Quel genre de foutoir ?
Des choses qui me traînaient dans la tête depuis des années et que l’AVC me sommait de mettre au clair. J’ai la manie de tout noter sur des carnets, des phrases, des idées qui me traversent l'esprit, des choses vues, entendues.

Je fais plutôt partie des « voleurs » de mots ou des ramasseurs de perles, au hasard des soirées arrosées ou de situations particulières lorsque le comique, l’absurde ou la poésie s’invitent comme par miracle à ta table. J'inscris tout et n'importe quoi. Rien n'est trié, tout est en vrac. J’aime cultiver un certain désordre qui n’est jamais, pour reprendre la formule consacrée, que mon ordre à moi. Sauf qu’avec les années, ça commençait à faire de l’encombrement.

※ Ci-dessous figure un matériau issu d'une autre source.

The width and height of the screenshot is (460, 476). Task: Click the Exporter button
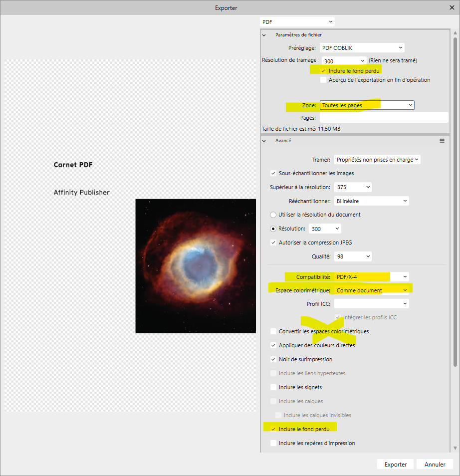coord(395,464)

Le résultat, ce sont ces  685 pensées « extraites » du cerveau…
Vu le contexte médical de l’AVC, j’aime bien le côté chirurgical du titre.
Comme des petits plombs ou des calculs dont on m’aurait débarrassé la tête.
Il y a de tout là-dedans, des aphorismes à portée disons existentiels, sur la vie, la mort, les femmes, le fromage de vache et même les extra-terrestres, mais aussi des à-peu-près, des calembours plus ou moins foireux comme je les aime.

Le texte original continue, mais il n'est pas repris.